Traditionally, CBP’s enforcement role begins when the investigations on a trade case are completed and the Department of Commerce issues a dumping order with instructions for CBP to follow. “From the time an initial claim is made until the Department of Commerce makes a final decision usually takes eight months to a year, so it can be quite a long time,” said Michael Walsh, CBP’s director of antidumping and countervailing duty policy and programs division in Washington, D.C. “We thought rather than wait all of that time for Commerce to make a decision, why aren’t we talking to industry now?”
So in the fall of 2011, when the petition was filed, CBP reached out to representatives of the solar industry. “We said, ‘Tell us about your product. How can CBP be smarter about enforcing the evasion of this order? What can we be doing even before the order goes into place?’” said Walsh. “This was the first time we ever did that with any industry. It was our first effort to be proactive in terms of the dumping process.”
According to Walsh, CBP changed its tactics because the agency wanted to be able to leverage the trade’s knowledge about its industry sector earlier. “Rather than having to start from ground zero when the order went into effect, we already wanted to be up and running and thinking about how do we best enforce this at the border,” he said. “In the solar panel case, we didn’t know if we needed special lab equipment or if there was some kind of country of origin test that we could do. Using this strategy, there were all kinds of questions that we were able to ask before the order went into place—not just from a laboratory standpoint, but from an officer, an import specialist and an auditor’s perspective too.”
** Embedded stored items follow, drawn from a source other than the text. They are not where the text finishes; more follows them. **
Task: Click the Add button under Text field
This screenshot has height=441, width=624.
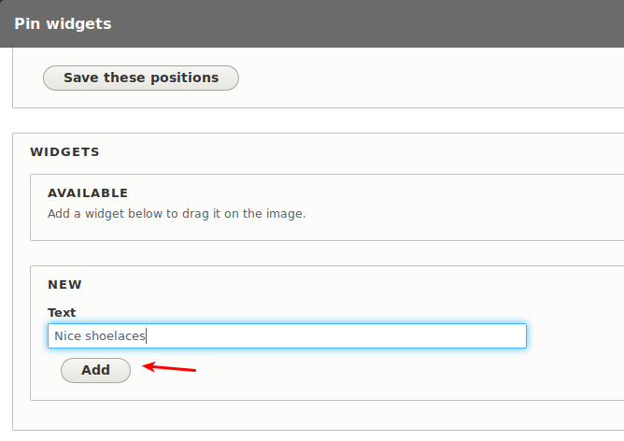Action: point(95,370)
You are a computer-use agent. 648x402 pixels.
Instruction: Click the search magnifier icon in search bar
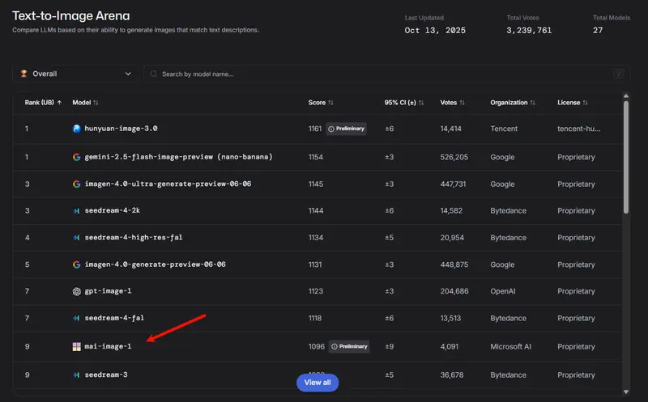(153, 74)
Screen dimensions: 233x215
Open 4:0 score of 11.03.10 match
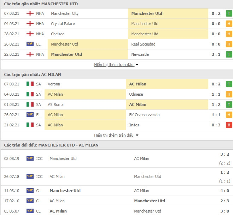pos(225,191)
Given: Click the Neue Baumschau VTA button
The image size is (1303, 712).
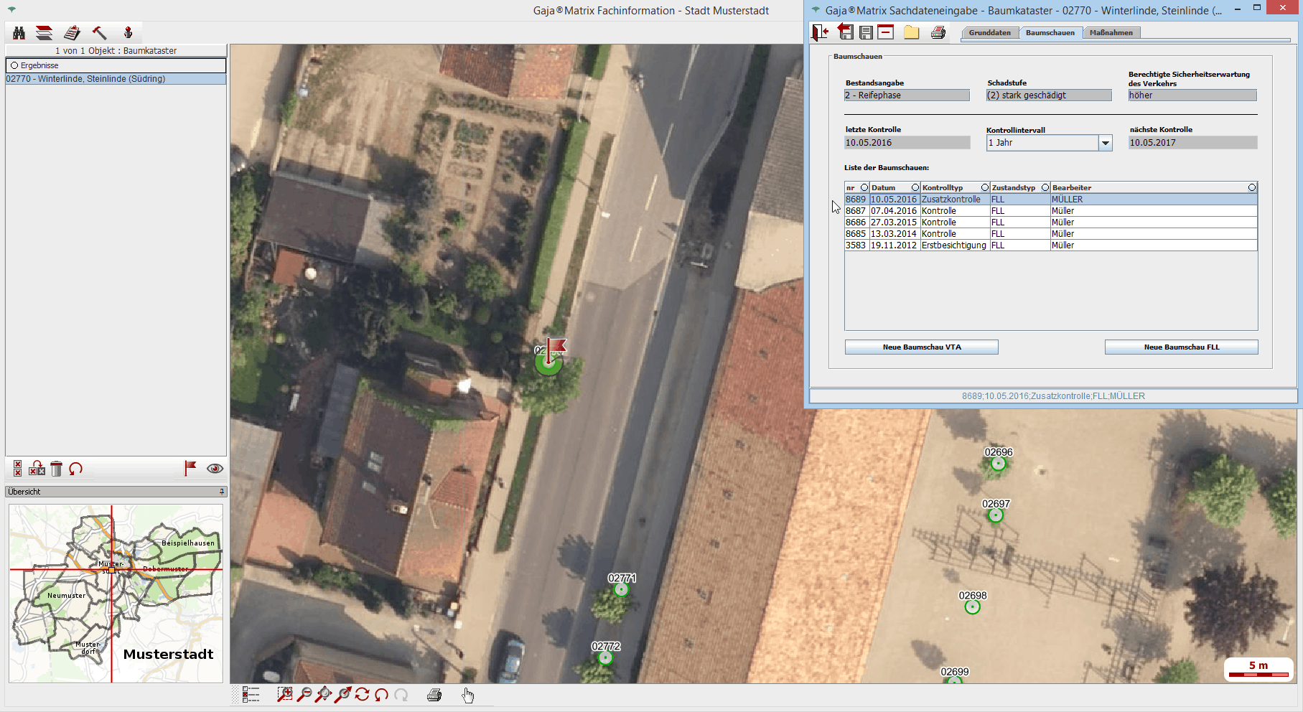Looking at the screenshot, I should coord(921,347).
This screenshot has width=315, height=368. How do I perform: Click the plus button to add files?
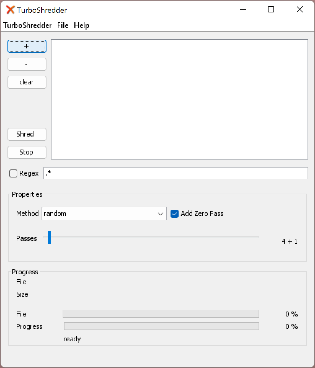[27, 46]
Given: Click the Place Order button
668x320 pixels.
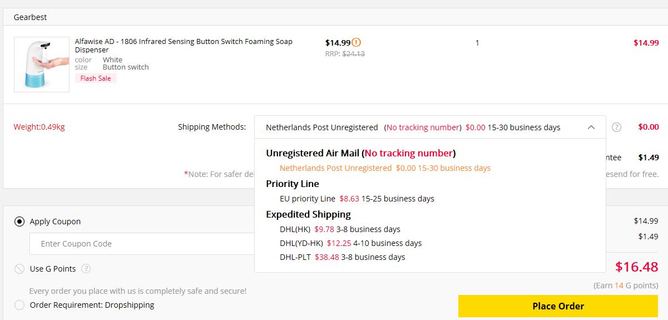Looking at the screenshot, I should pos(558,306).
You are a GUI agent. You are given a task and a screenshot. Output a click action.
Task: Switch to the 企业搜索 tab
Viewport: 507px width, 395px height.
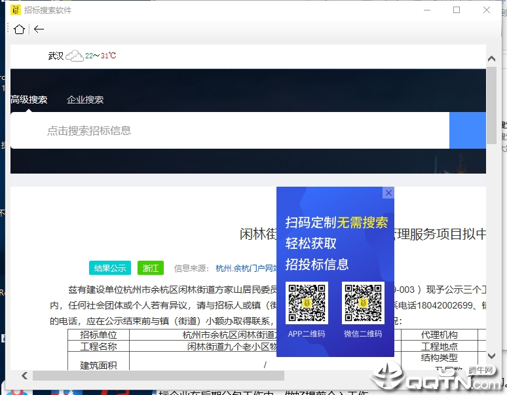[85, 100]
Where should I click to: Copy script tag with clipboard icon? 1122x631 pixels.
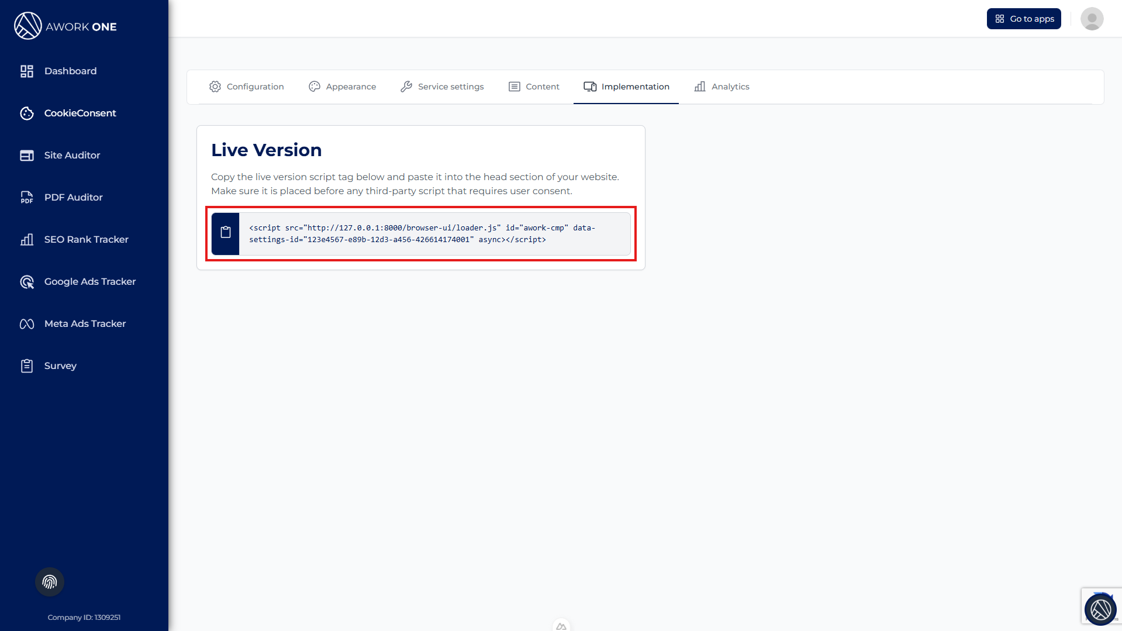coord(226,233)

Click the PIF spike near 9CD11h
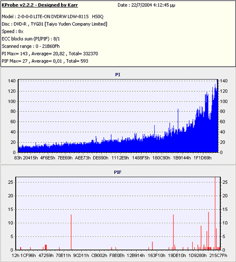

Walsh explained that the agency’s new antidumping strategy, which is now being used for all industries, has embraced a holistic approach. “In the past, we were looking at antidumping in terms of stovepiping rather than at CBP as a whole,” said Walsh. “We realized that we were not being effective in our overall enforcement and that we needed to do a better job of coordinating our efforts. Now, we are thinking in terms of how we can best use all of the various parts and pieces of CBP. If we are trying to solve a problem, we figure out who the best players are and what is the best method that we can use,” he said. “Our overall goal is to protect the domestic economy and to make sure that folks who have been given the protection that dumping and countervailing orders are supposed to provide, get that relief. And that we are doing everything we can to protect jobs and enable U.S. industry to compete fairly on a level playing field.”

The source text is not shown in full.